> [TASK INSTRUCTIONS]:
• a. In the Colorado River Basin passage, by about how much does the Bureau of Reclamation project that river flow will decrease over the next 50 years?
• b. According to the Colorado River Basin passage, why do the proposed solutions leave out expensive new infrastructure and diversions? Answer in one to three sentences.
• c. Continue the passage on the Colorado River Basin water proposal from the point where it stops.
[START EXCERPTED PASSAGE]
The Bureau of Reclamation today received a proposed set of common-sense solutions to solve the imbalance between supply and demand for water in the Colorado River Basin, where the Bureau projects river flow will decrease by an average of about nine percent over the next 50 years due to climate change. The proposal by Environmental Defense Fund—which includes ideas by other conservation groups and stakeholders—was in response to the Feb. 1 deadline for public input of “options and strategies” for a study to define and solve future imbalances in water supply and demand in the basin through 2060.

“Our proposed solutions don’t include expensive new infrastructure and diversions that threaten the health of the Colorado River and the recreation and tourism economy of the region,” said Dan Grossman, Rocky Mountain regional director for Environmental Defense Fund and a former vice chairman of the Agriculture, Natural Resources and Energy Committee in the Colorado Senate. “Instead, we are focusing on common-sense ideas—including water banks, water re-use and municipal and agricultural efficiency—to solve the imbalance between supply and demand, while protecting the healthy flows of the river.”
[END EXCERPTED PASSAGE]
[START LISTING]
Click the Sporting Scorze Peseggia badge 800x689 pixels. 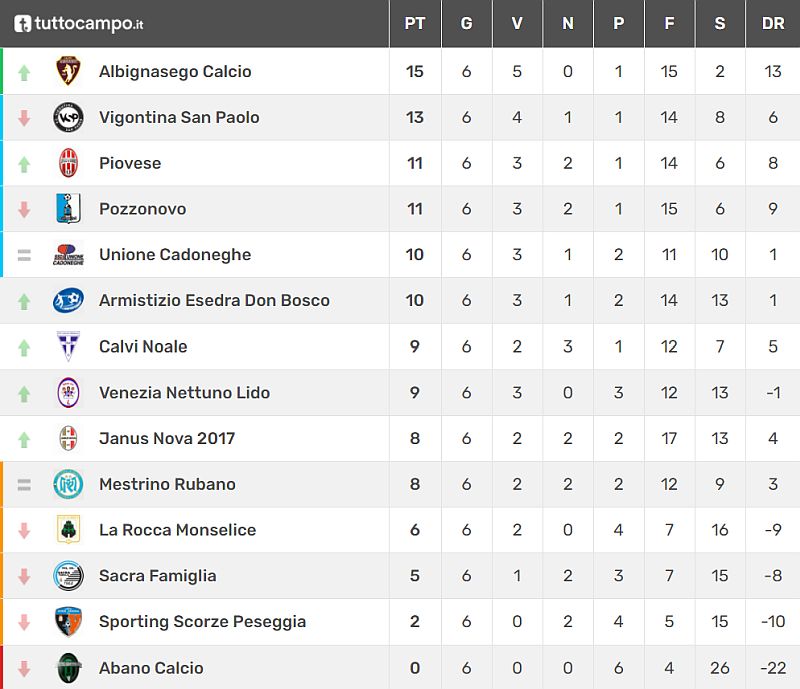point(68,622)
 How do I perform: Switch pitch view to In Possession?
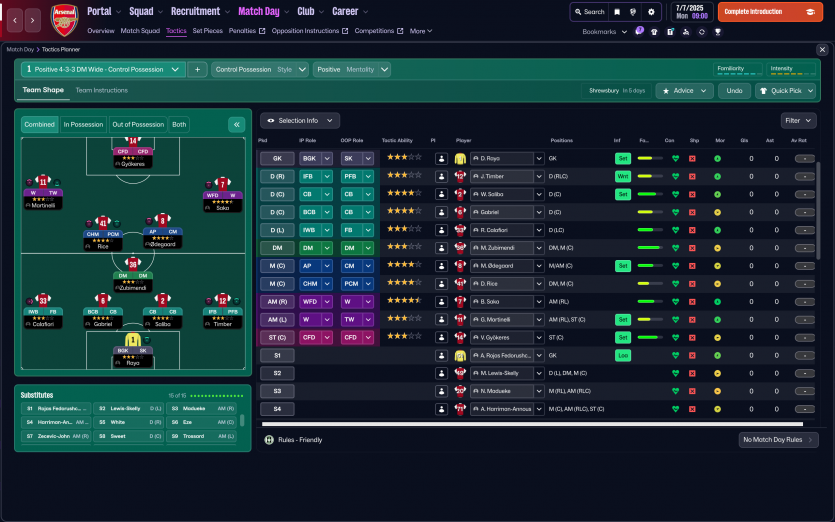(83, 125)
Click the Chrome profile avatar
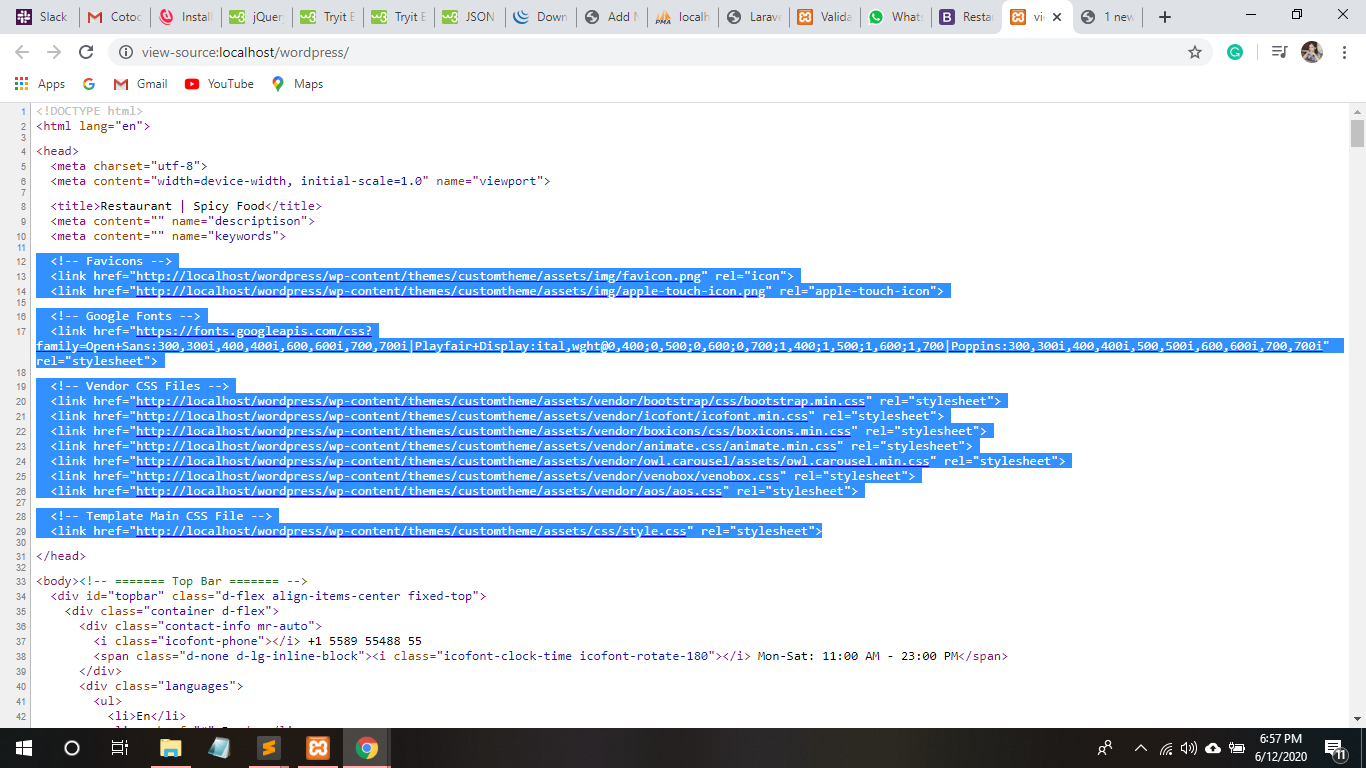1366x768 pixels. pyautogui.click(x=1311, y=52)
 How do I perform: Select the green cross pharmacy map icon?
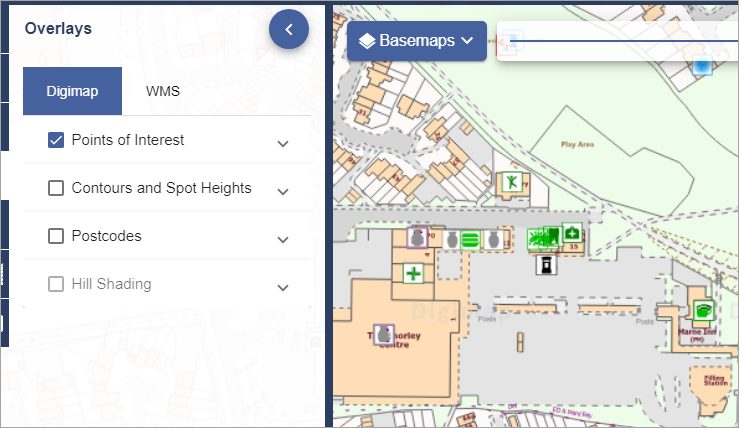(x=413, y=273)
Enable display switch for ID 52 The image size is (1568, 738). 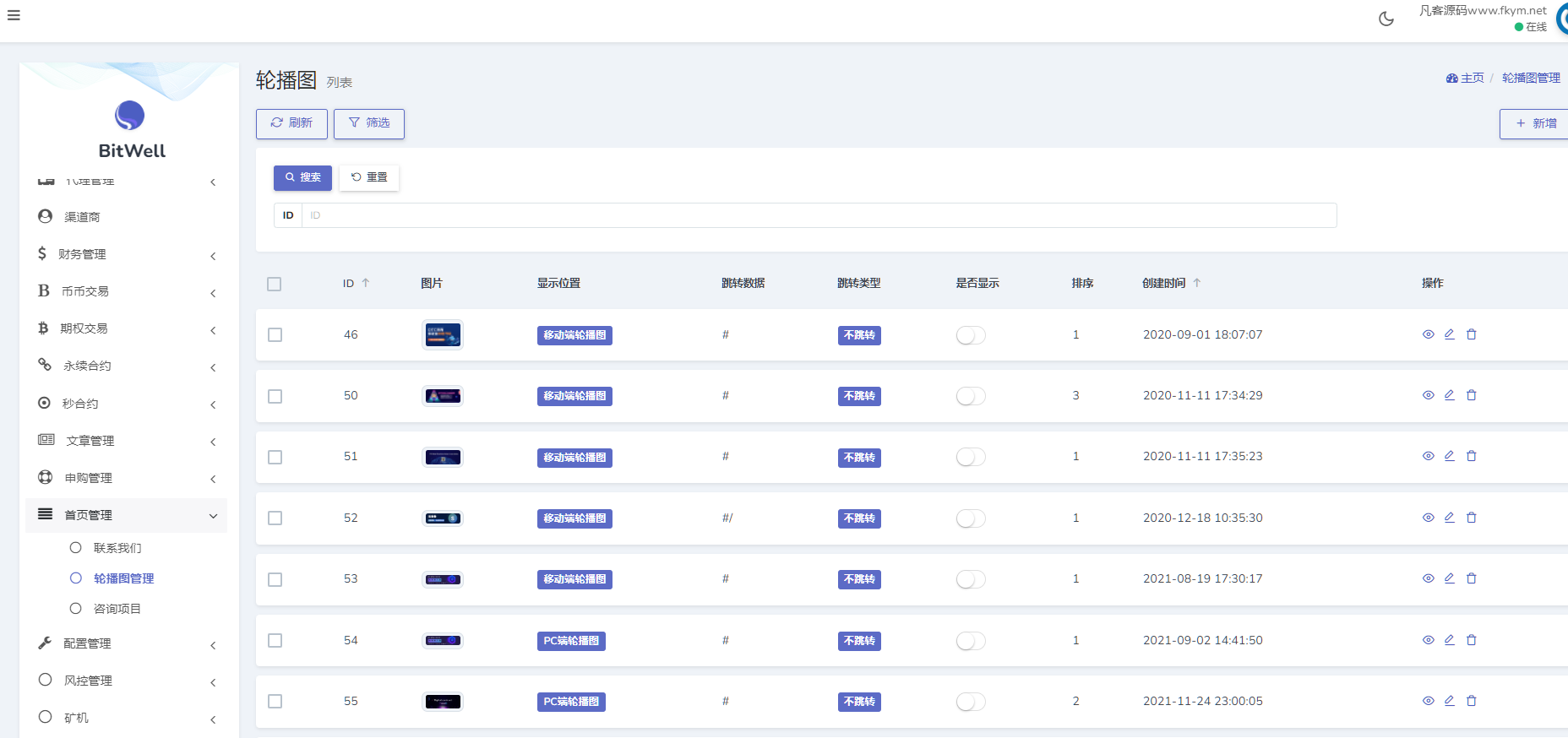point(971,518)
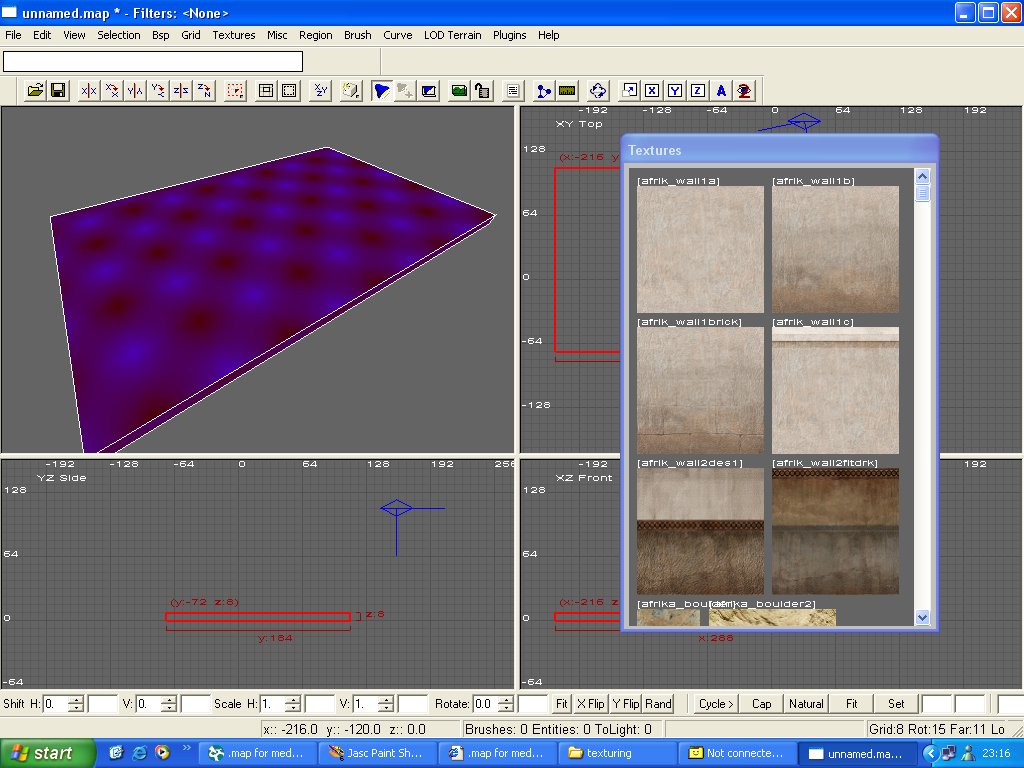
[END LISTING]
> [RESULTS FOR THE EXERCISE]:
• a. By an average of about nine percent, due to climate change.

• b. Such infrastructure and diversions threaten the health of the Colorado River and the recreation and tourism economy of the region. The proposal relies instead on ideas like water banks, water re-use, and municipal and agricultural efficiency that protect the river's healthy flows.

• c.
Water banks are institutional mechanisms that can be set up in one state, or by multiple states, to use existing storage in a more flexible manner—particularly during drought—by holding “deposits” of water leased or purchased from existing users. For example, they hold the potential to be a cost-effective way of preventing the chaotic effects of a “call” on the river under the Colorado River Compact. The compact stipulates that when river flows are insufficient to satisfy the Lower Basin states’ water entitlement on the river, the lower basin can place a call on the river water, forcing upper basin states to stop diverting water until the lower basin’s water entitlement is satisfied.

“Managing the Colorado River in a hotter and drier west requires bold and innovative thinking,” added Grossman. “We can’t continue to adhere to the dogmas of the 19th and 20th centuries and expect to solve this impending crisis.”

The Colorado River Basin is one of the most critical sources of water in the western U.S. and Mexico, providing water to 30 million people in seven states—Arizona, California, Colorado, New Mexico, Nevada, Utah, and Wyoming. The Colorado River Basin Water Supply & Demand Study—due to be completed in June by the Bureau of Reclamation and agencies from the seven basin states—is focusing on the needs of basin resources that are dependent upon a healthy river system. They include:

  • Water for municipal, industrial, and agricultural use
  • Hydroelectric power generation
  • Recreation
  • Fish and wildlife and their habitats
  • Water quality including salinity
  • Flow and water-dependent ecological systems
  • Flood control, all under a range of conditions that could occur over the next 50 years.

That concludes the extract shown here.